ÉNONCÉ: Reprenez tout ce qui va de « 3. Tinḍal (Cimetières) » jusqu'à « le marché (souk). » dans le passage sur le Mzab, en remplaçant « la mosquée » par « le lieu de prière ».

PASSAGE FOURNI:
══════
3. Tinḍal (Cimetières) : espace des morts.
Chaque agherm s’organise suivant trois espaces qui sont les éléments de structuration, avec un réseau de parcours (rue, ruelle et impasse) :
1. Centre spirituel sacré, la mosquée (tamesjida).
2. Domaine d’habitation intime (tiddar).
3. Centre public, masculin et profane, le marché (souk).
Le site d’implantation de l’Agherm répond à des besoins, et les diverses données ne favorisèrent que l’idée d’un isolement recherché et sécuritaire et ce, dans le contexte d’une vie oasienne opposant l’intérieur sécurisant et connu de l’extérieur hostile et inconnu. Par conséquent, la société du Mzab était contrainte de subvenir strictement à ses besoins substantiels les plus vitaux que de ses palmeraies créées de toutes pièces dans le désert. Par ailleurs, l'ibadhisme et tamazight comme langue et culture constituent la double cohésion qui fait qu'il est difficile de dissocier un umzab (mozabite) de l'ibadhisme.
Vie culturelle
Une culture qui ne s’actualise pas s’anachronise, pour prendre à coup sûr le chemin qui mène tout droit à la disparition. La diversité, l’expression de soi, la transformation et la prospérité sont le résultat de la vitalité culturelle. La diversité culturelle est autant précieuse que la biodiversité. Dans le Mzab, même si elle est basée sur l’oralité, toute une vie littéraire et culturelle a toujours existé. A présent, le patrimoine immatériel est aussi attesté par un grand fond de manuscrits portant sur les divers domaines historique, linguistique, religieux, juridique, social… et littéraire. Cette multi-richesse avait vite attiré l’attention des européens qui l’ont exploitée dans beaucoup de recherches interdisciplinaires.
══════
EXTRAIT DE DONNÉES:

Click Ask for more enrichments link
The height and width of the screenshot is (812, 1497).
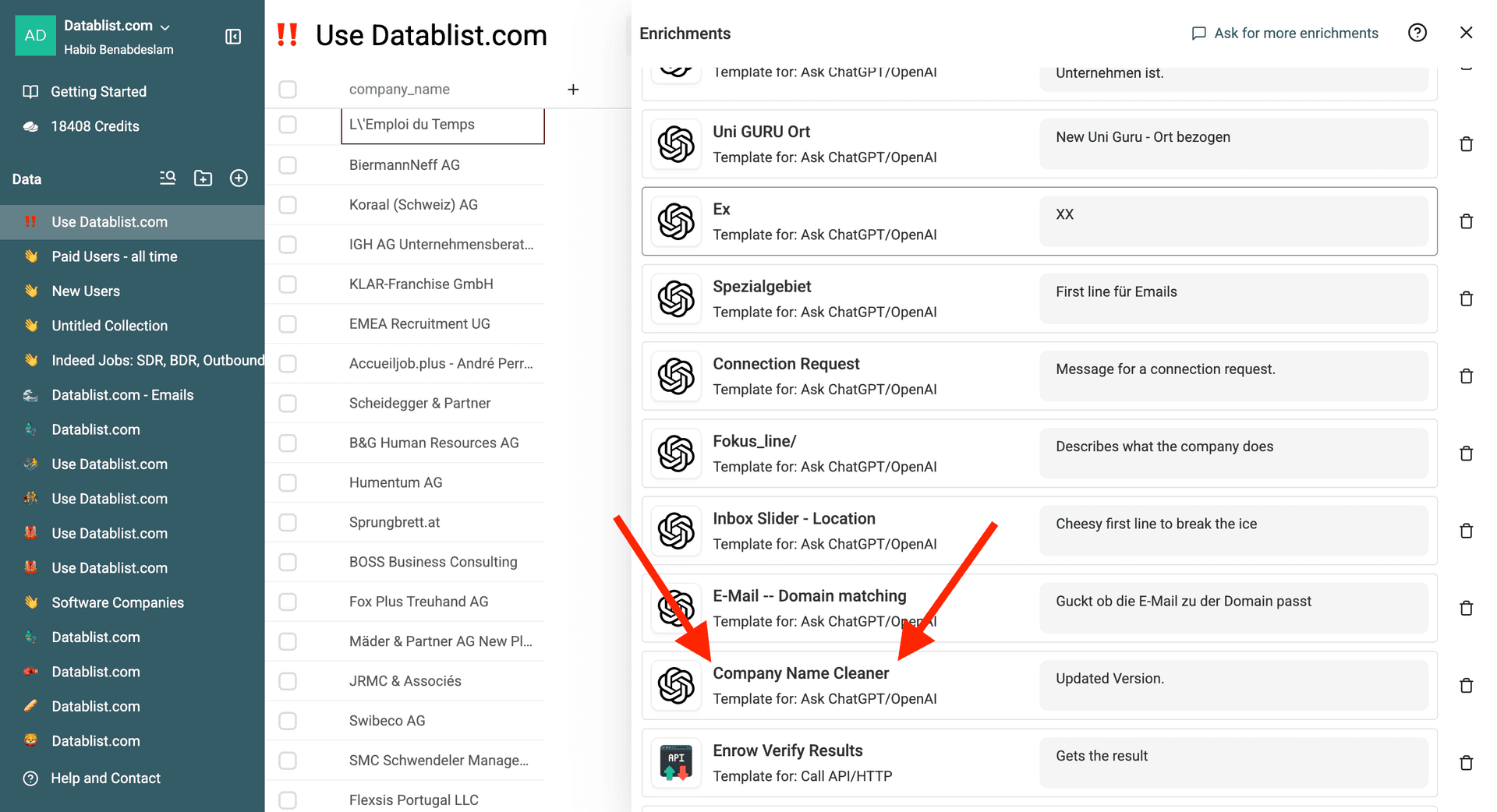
══════
SOLUTION RÉDIGÉE:
3. Tinḍal (Cimetières) : espace des morts.
Chaque agherm s’organise suivant trois espaces qui sont les éléments de structuration, avec un réseau de parcours (rue, ruelle et impasse) :
1. Centre spirituel sacré, le lieu de prière (tamesjida).
2. Domaine d’habitation intime (tiddar).
3. Centre public, masculin et profane, le marché (souk).